- **Supplied data**:
───

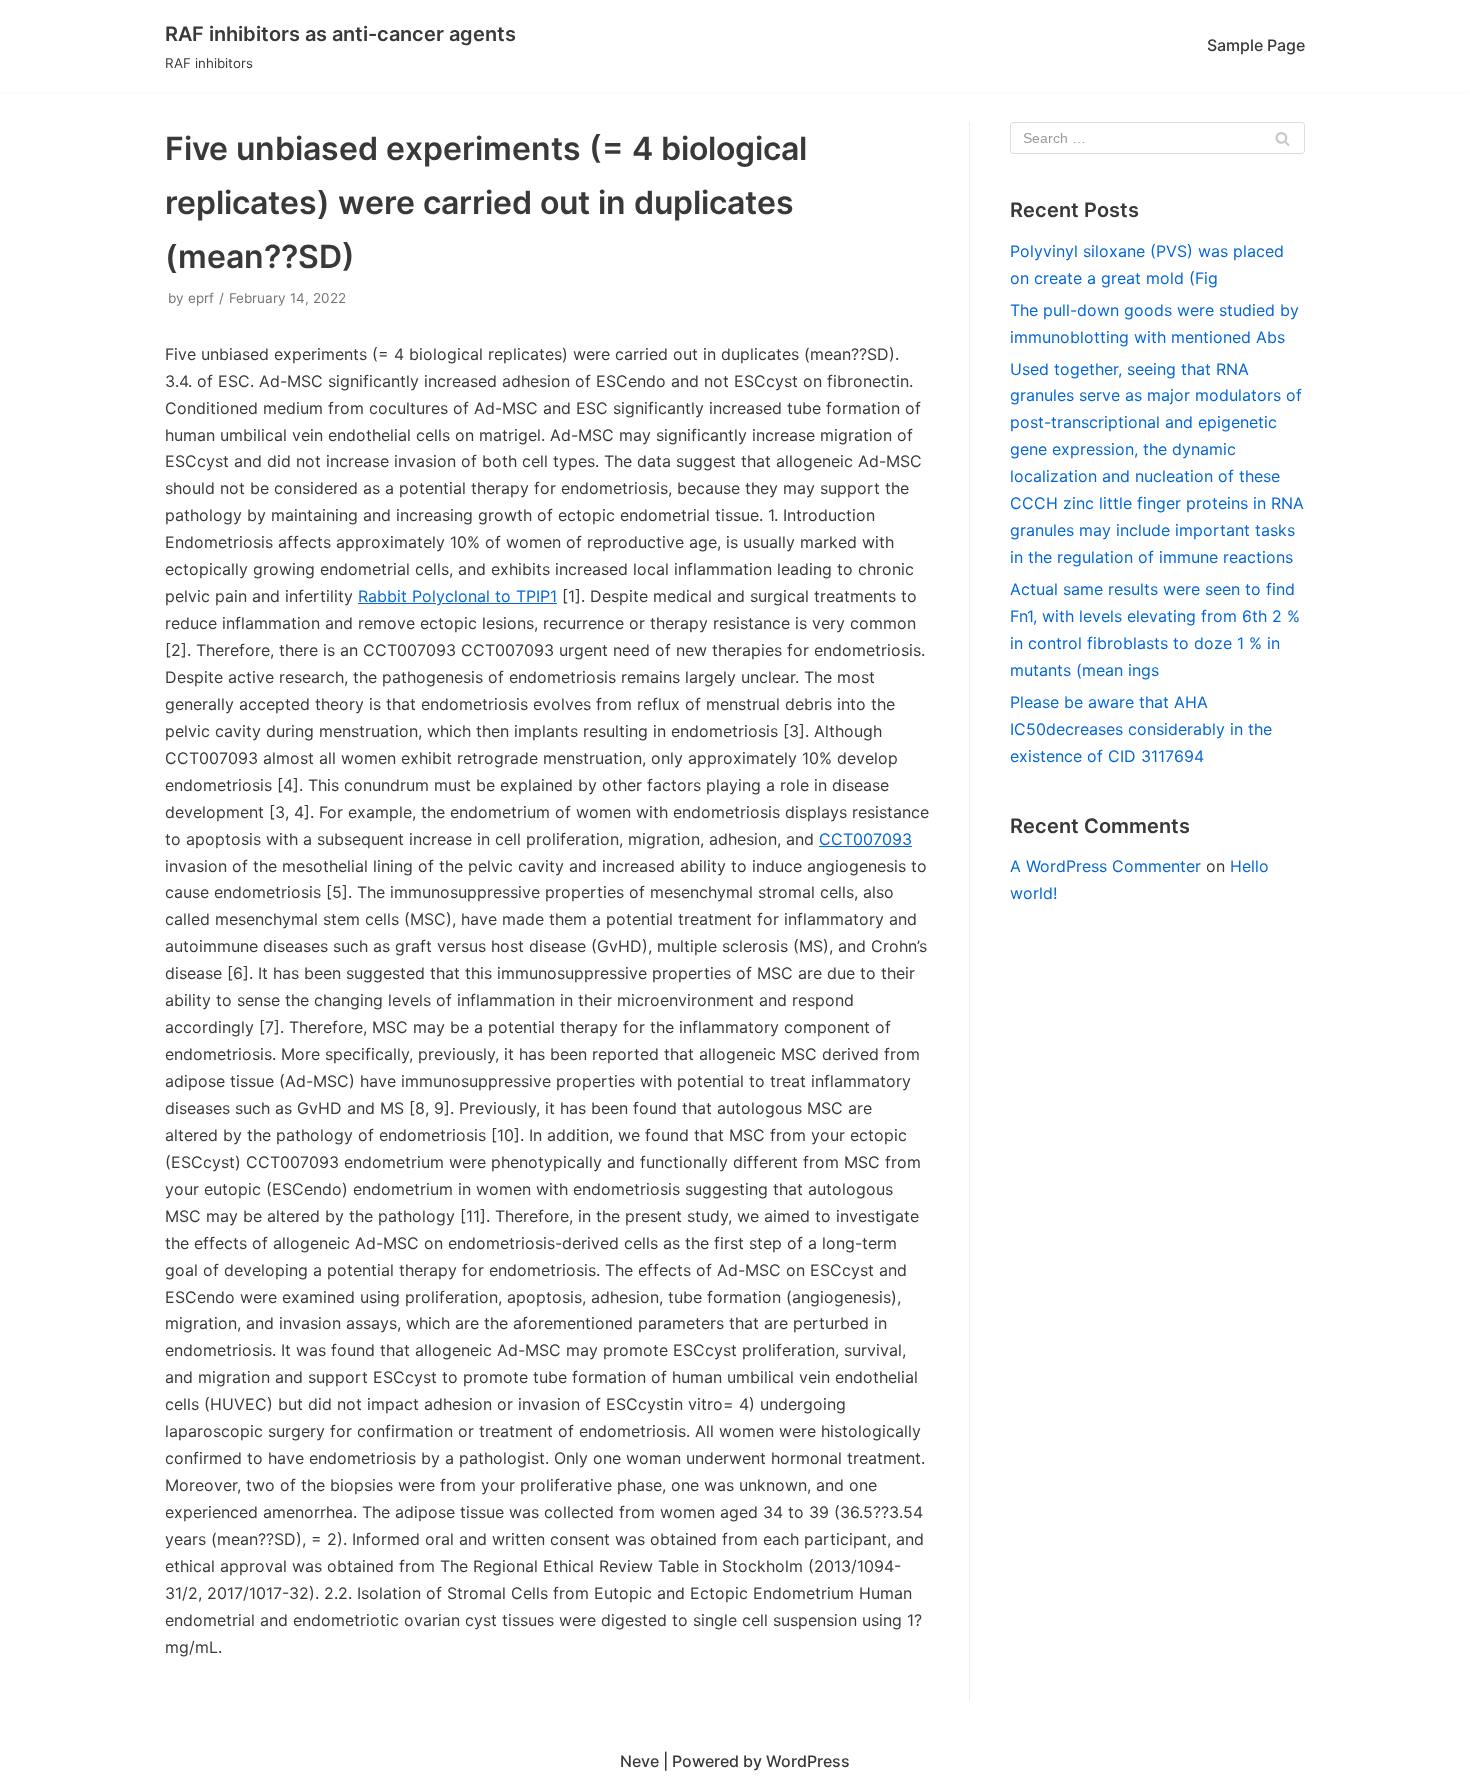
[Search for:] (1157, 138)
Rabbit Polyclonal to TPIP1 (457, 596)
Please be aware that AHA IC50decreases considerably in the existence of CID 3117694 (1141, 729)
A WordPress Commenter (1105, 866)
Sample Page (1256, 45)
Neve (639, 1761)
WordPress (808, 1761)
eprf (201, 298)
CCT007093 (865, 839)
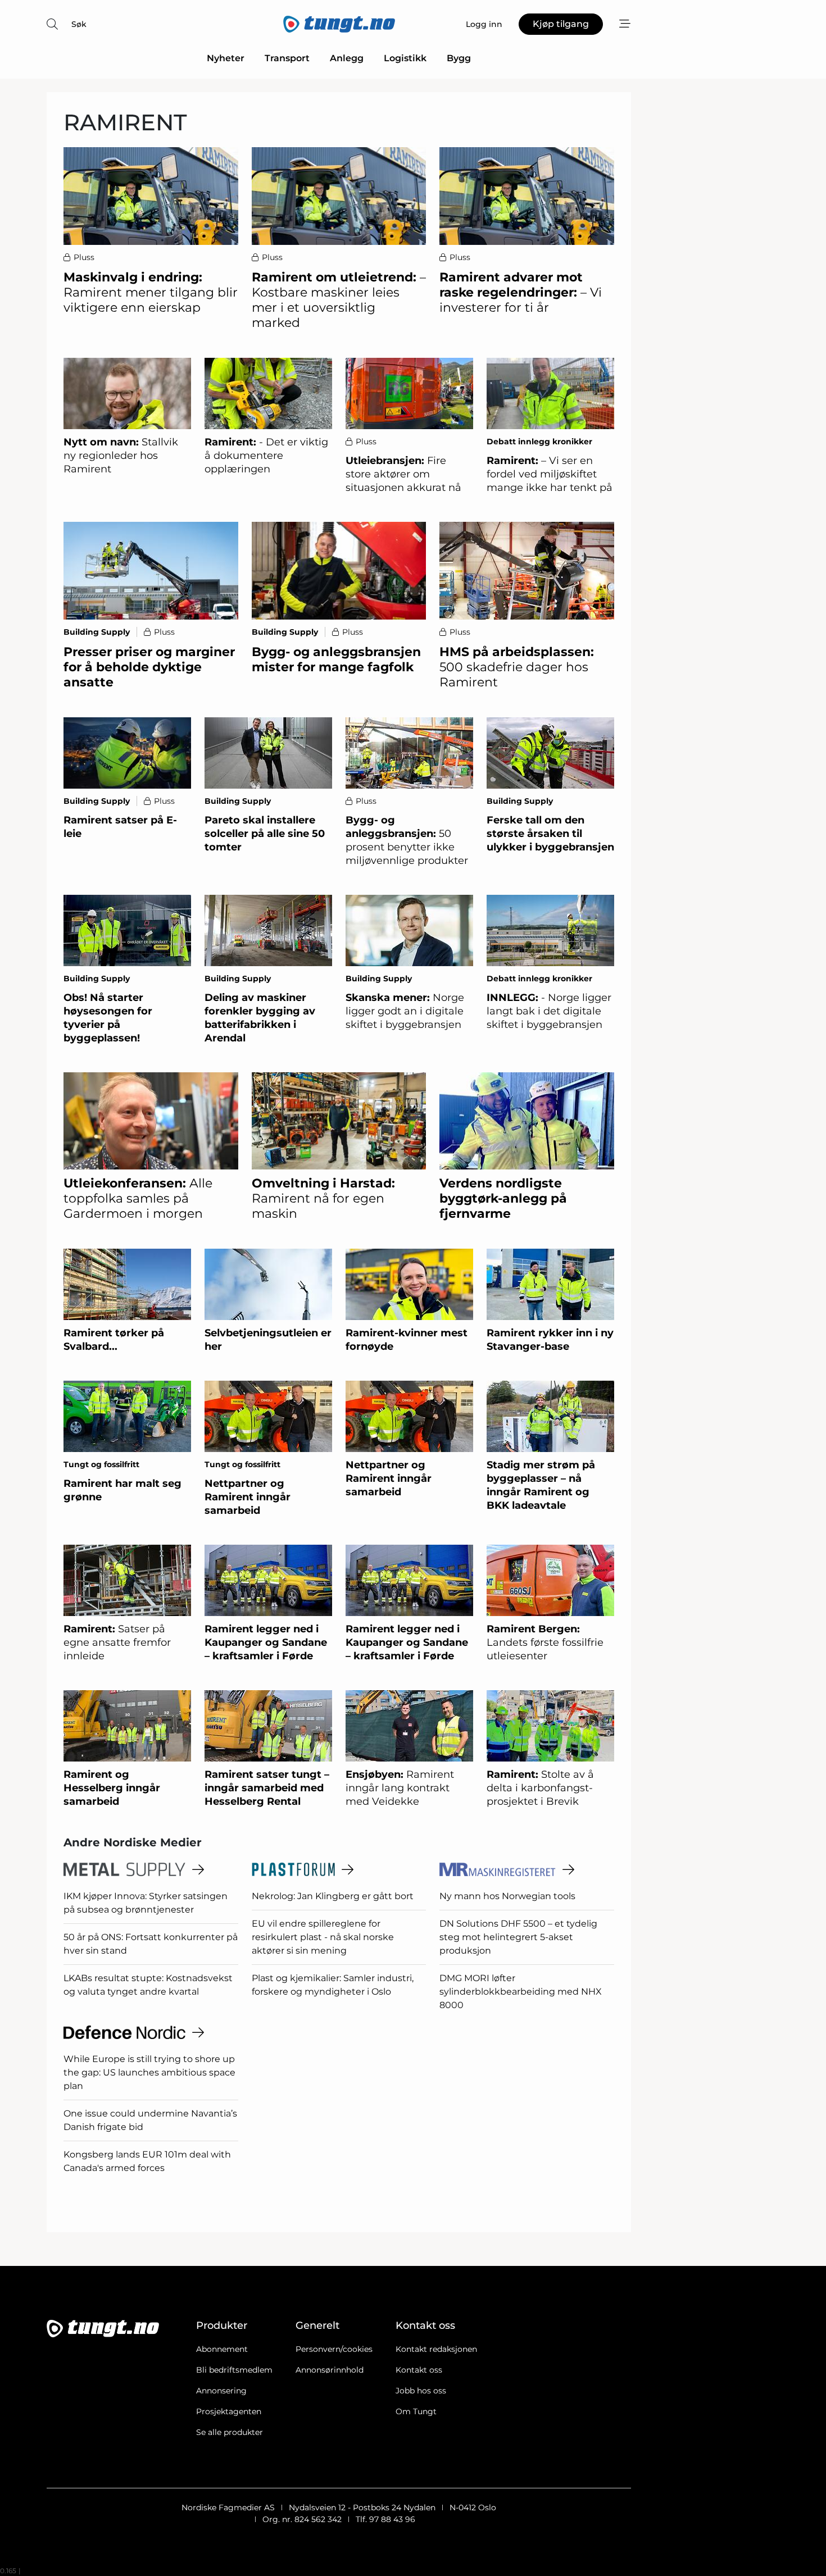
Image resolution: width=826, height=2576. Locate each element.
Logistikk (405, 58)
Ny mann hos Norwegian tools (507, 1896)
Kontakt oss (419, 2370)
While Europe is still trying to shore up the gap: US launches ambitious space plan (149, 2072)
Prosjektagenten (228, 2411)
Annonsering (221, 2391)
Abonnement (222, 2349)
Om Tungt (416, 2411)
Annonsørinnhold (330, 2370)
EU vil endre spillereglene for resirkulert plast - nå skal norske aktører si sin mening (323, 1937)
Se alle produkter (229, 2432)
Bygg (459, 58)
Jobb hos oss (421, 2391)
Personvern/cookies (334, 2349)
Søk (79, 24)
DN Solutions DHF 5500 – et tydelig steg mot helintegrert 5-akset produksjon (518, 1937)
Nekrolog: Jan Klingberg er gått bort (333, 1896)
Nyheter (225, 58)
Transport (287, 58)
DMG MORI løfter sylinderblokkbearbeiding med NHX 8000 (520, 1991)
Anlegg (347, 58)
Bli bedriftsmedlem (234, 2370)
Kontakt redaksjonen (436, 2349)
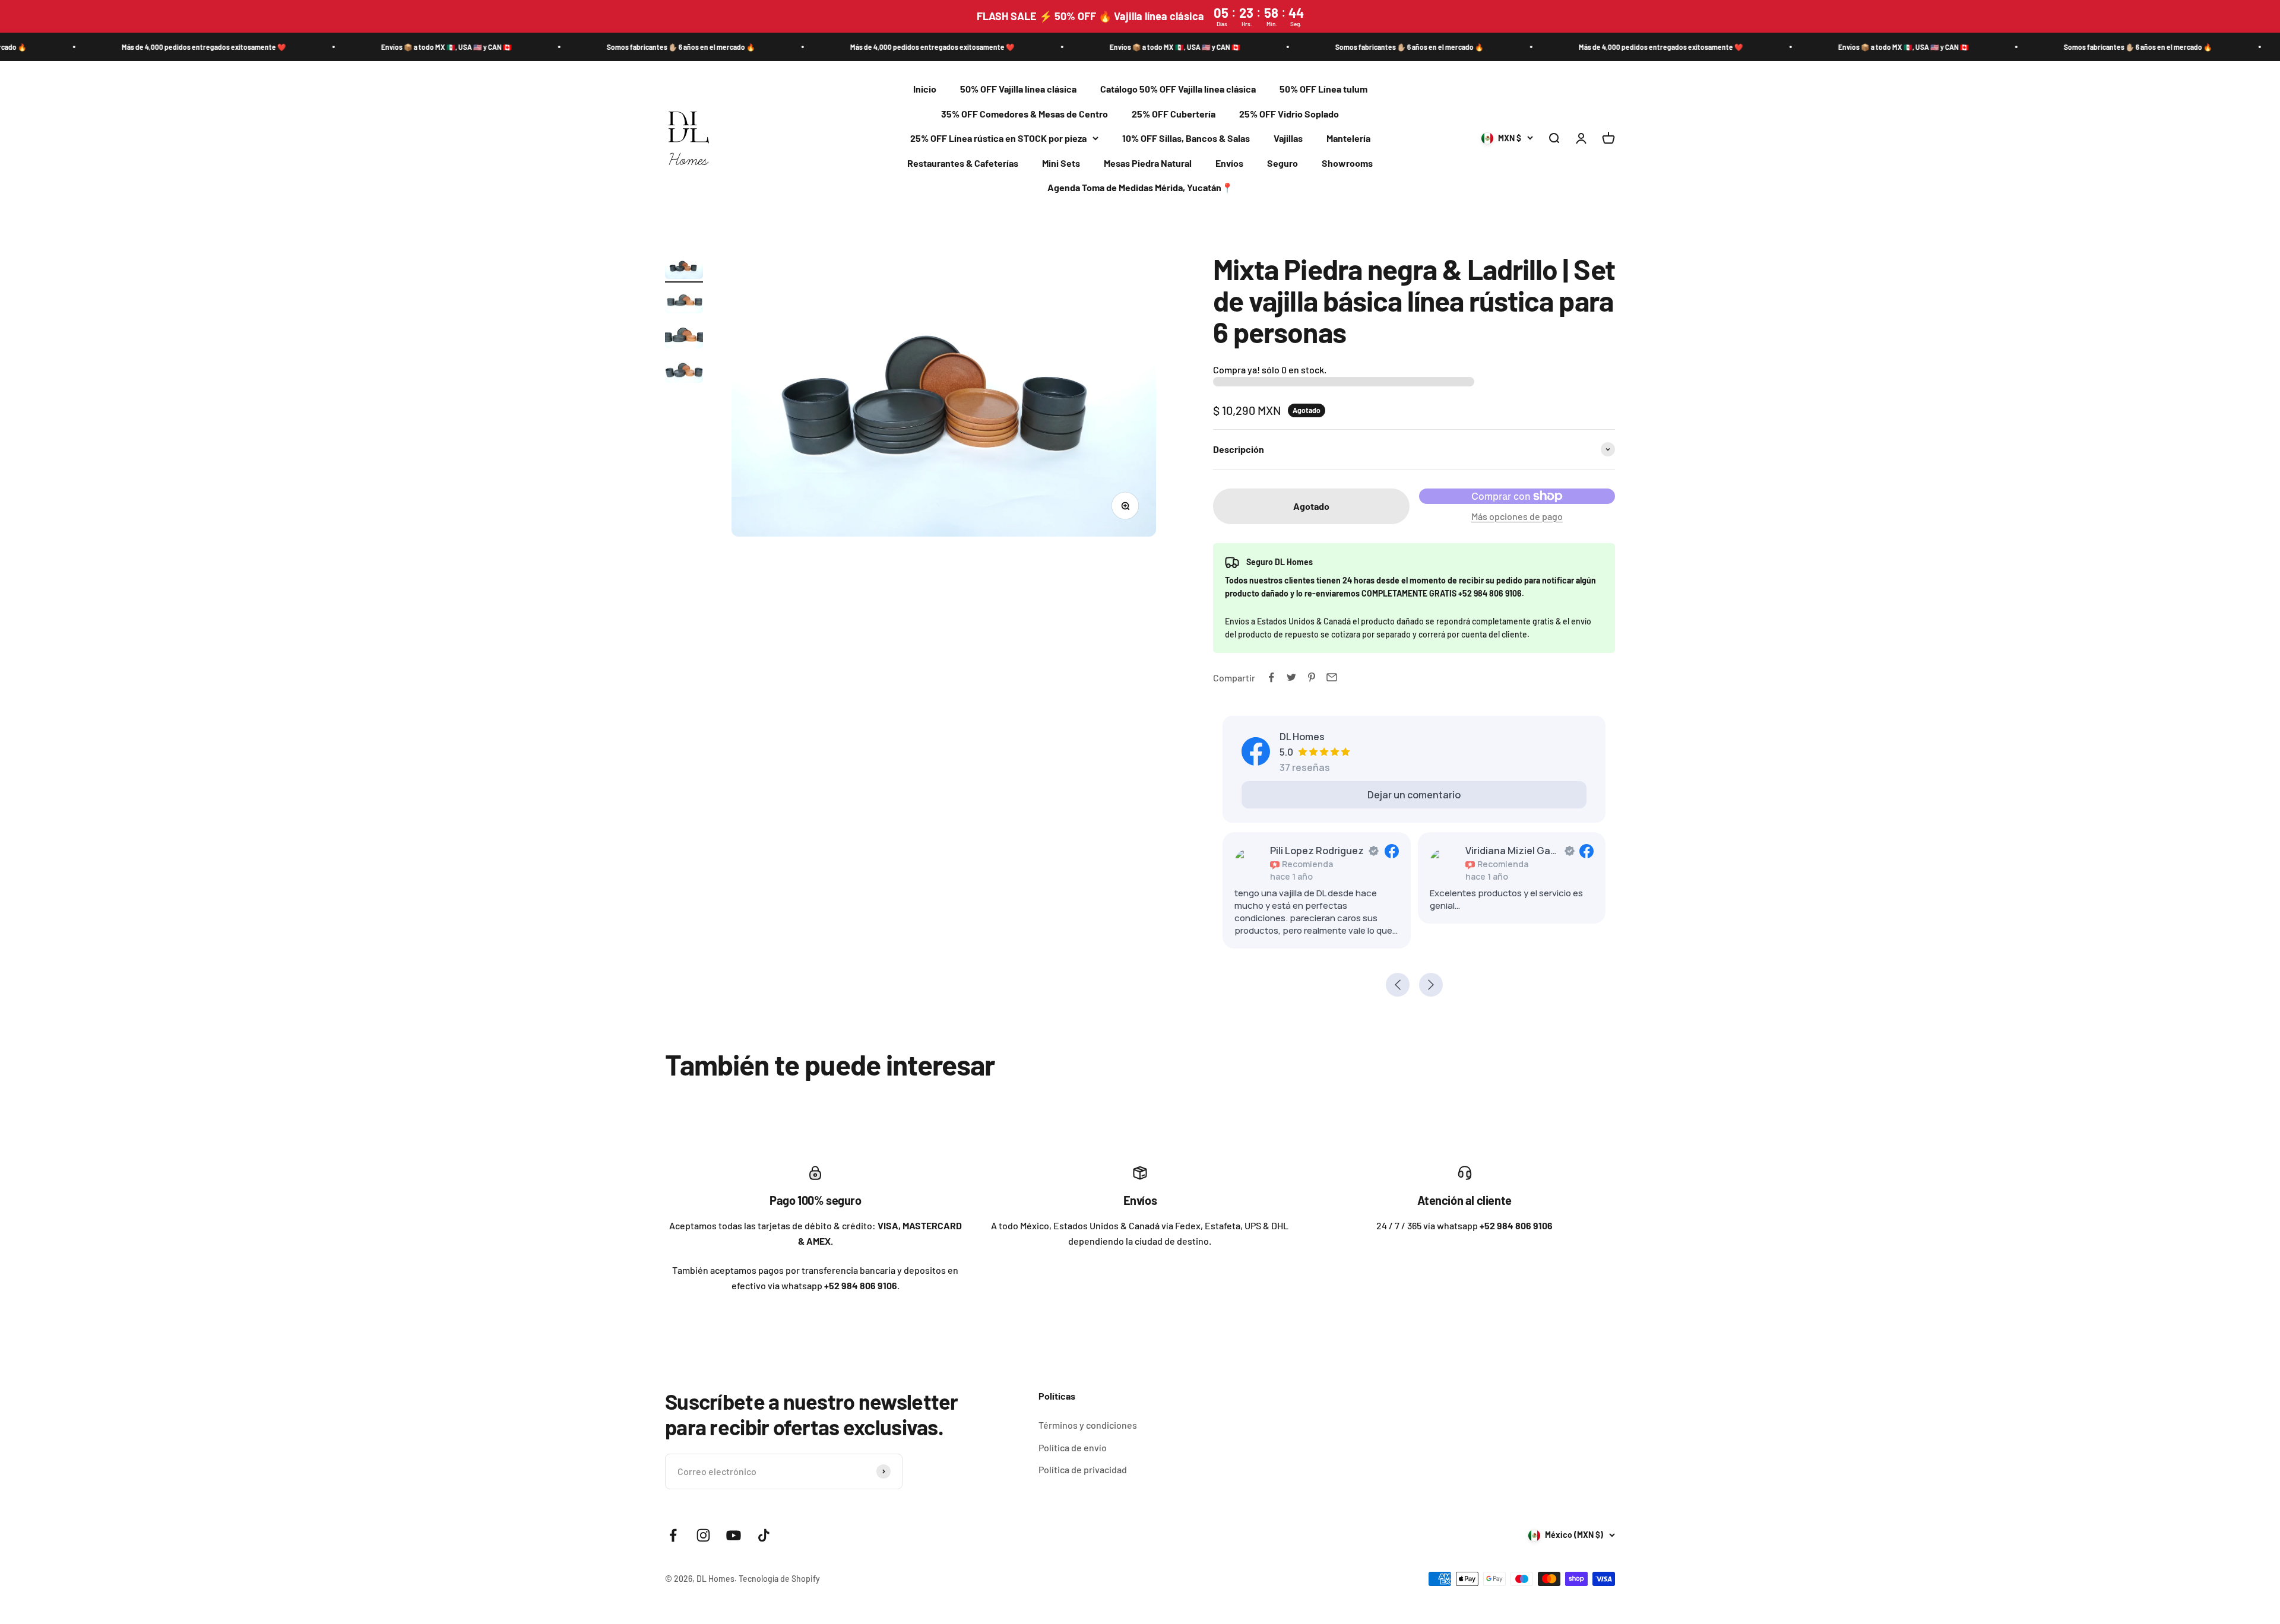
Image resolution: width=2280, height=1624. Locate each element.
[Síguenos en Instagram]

───

- **Brief**: Without the pictures, repeat the entries above line by line, from the first through the one that contains "While Europe is", both ends included.

- **The completed task**:
[Search for:] (1157, 138)
Rabbit Polyclonal to TPIP1 (457, 596)
Please be aware that AHA IC50decreases considerably in the existence of CID 3117694 (1141, 729)
A WordPress Commenter (1105, 866)
Sample Page (1256, 45)
Neve (639, 1761)
WordPress (808, 1761)
eprf (201, 298)
CCT007093 (865, 839)
Image resolution: width=826, height=2576. Locate each element.
Logistikk (405, 58)
Ny mann hos Norwegian tools (507, 1896)
Kontakt oss (419, 2370)
While Europe is still trying to shore up the gap: US launches ambitious space plan (149, 2072)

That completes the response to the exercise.